▸ TO DO
Copy out the lines from the one containing "This screenshot has height=457, width=759." up to and including the one containing "Action: pyautogui.click(x=218, y=52)", reproducing each exactly as it appears.

....

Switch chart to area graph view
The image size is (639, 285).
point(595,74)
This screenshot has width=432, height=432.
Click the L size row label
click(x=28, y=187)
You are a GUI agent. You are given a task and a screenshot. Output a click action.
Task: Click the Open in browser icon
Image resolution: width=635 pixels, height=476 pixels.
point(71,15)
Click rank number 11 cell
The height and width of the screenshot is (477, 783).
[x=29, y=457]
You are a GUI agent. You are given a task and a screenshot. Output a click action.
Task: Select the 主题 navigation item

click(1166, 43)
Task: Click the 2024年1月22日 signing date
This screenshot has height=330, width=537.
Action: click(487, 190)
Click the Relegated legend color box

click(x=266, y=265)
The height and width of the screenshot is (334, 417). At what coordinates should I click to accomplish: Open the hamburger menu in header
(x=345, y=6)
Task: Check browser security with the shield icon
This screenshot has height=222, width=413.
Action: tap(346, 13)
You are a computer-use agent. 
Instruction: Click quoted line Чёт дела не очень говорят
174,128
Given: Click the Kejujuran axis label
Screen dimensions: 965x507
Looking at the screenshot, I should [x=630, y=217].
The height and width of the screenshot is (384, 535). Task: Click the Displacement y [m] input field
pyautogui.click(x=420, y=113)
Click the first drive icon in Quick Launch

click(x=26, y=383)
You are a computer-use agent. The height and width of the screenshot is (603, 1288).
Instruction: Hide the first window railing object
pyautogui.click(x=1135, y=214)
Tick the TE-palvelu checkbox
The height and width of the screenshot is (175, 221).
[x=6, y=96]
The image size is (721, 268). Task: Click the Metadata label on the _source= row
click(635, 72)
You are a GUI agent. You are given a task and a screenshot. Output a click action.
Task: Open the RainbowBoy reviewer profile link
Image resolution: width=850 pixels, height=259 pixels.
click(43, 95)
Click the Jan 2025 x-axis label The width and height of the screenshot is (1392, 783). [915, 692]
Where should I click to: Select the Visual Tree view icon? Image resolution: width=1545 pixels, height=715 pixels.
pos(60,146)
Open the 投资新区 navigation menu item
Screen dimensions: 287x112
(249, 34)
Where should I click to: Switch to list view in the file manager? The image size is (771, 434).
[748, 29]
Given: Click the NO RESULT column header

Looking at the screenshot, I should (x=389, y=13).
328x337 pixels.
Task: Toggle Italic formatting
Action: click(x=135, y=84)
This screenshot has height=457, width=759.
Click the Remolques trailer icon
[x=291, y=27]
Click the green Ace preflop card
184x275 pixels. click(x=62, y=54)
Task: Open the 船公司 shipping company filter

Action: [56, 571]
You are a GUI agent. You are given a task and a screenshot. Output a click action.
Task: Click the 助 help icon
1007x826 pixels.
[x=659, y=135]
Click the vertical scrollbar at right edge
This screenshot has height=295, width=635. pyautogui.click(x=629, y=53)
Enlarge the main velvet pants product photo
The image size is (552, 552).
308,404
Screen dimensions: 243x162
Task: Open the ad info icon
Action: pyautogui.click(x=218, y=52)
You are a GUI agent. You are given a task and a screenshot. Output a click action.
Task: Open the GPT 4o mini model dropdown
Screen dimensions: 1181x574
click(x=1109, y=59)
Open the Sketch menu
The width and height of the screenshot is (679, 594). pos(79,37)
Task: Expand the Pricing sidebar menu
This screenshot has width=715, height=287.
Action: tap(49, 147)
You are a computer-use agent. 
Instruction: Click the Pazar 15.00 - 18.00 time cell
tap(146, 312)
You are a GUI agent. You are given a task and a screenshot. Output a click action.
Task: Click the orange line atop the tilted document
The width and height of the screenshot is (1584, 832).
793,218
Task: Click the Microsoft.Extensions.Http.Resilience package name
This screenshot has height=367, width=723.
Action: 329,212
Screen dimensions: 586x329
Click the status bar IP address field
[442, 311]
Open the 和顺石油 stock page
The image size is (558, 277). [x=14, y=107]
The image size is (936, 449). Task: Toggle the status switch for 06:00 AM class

....

▸ TASK OUTPUT
This screenshot has height=457, width=759.
Click the Remolques trailer icon
[x=291, y=27]
Click the green Ace preflop card
184x275 pixels. click(x=62, y=54)
Task: Open the 船公司 shipping company filter

Action: [56, 571]
You are a GUI agent. You are given a task and a screenshot. Output a click action.
Task: Click the 助 help icon
1007x826 pixels.
[x=659, y=135]
Click the vertical scrollbar at right edge
This screenshot has height=295, width=635. pyautogui.click(x=629, y=53)
Enlarge the main velvet pants product photo
The image size is (552, 552).
308,404
Screen dimensions: 243x162
Task: Open the ad info icon
Action: pyautogui.click(x=218, y=52)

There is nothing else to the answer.